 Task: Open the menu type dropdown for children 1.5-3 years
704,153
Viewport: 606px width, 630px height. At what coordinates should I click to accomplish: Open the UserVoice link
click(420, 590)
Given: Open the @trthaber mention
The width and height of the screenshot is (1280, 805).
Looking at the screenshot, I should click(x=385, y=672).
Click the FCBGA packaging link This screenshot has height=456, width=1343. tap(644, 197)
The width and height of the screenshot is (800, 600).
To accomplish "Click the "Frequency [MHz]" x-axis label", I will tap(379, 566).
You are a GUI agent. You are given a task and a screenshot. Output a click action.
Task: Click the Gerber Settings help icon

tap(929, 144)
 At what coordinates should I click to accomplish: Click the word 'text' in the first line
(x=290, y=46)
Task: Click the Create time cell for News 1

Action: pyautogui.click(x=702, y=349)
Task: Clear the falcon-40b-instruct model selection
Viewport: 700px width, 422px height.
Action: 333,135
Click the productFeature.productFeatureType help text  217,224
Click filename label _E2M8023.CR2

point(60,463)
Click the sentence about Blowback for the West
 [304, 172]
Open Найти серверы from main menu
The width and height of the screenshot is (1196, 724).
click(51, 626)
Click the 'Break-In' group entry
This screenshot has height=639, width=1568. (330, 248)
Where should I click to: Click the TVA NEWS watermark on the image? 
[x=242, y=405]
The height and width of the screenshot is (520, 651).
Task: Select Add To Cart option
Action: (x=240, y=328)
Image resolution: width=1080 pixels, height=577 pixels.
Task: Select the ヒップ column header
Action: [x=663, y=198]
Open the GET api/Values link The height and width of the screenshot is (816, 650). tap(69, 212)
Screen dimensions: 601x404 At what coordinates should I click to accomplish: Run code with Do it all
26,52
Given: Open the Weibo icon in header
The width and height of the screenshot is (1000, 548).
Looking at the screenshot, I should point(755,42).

- ABOUT THIS EXERCISE -
All of the entries above should be written out verbatim.

- RESPONSE AREA -
 Task: Open the menu type dropdown for children 1.5-3 years
704,153
Viewport: 606px width, 630px height. At what coordinates should I click to accomplish: Open the UserVoice link
click(420, 590)
Given: Open the @trthaber mention
The width and height of the screenshot is (1280, 805).
Looking at the screenshot, I should click(x=385, y=672).
Click the FCBGA packaging link This screenshot has height=456, width=1343. tap(644, 197)
The width and height of the screenshot is (800, 600).
To accomplish "Click the "Frequency [MHz]" x-axis label", I will tap(379, 566).
You are a GUI agent. You are given a task and a screenshot. Output a click action.
Task: Click the Gerber Settings help icon

tap(929, 144)
 At what coordinates should I click to accomplish: Click the word 'text' in the first line
(x=290, y=46)
Task: Click the Create time cell for News 1

Action: pyautogui.click(x=702, y=349)
Task: Clear the falcon-40b-instruct model selection
Viewport: 700px width, 422px height.
Action: 333,135
Click the productFeature.productFeatureType help text  217,224
Click filename label _E2M8023.CR2

point(60,463)
Click the sentence about Blowback for the West
 [304, 172]
Open Найти серверы from main menu
The width and height of the screenshot is (1196, 724).
click(51, 626)
Click the 'Break-In' group entry
This screenshot has height=639, width=1568. (330, 248)
Where should I click to: Click the TVA NEWS watermark on the image? 
[x=242, y=405]
The height and width of the screenshot is (520, 651).
Task: Select Add To Cart option
Action: (x=240, y=328)
Image resolution: width=1080 pixels, height=577 pixels.
Task: Select the ヒップ column header
Action: [x=663, y=198]
Open the GET api/Values link The height and width of the screenshot is (816, 650). tap(69, 212)
Screen dimensions: 601x404 At what coordinates should I click to accomplish: Run code with Do it all
26,52
Given: Open the Weibo icon in header
The width and height of the screenshot is (1000, 548).
Looking at the screenshot, I should point(755,42).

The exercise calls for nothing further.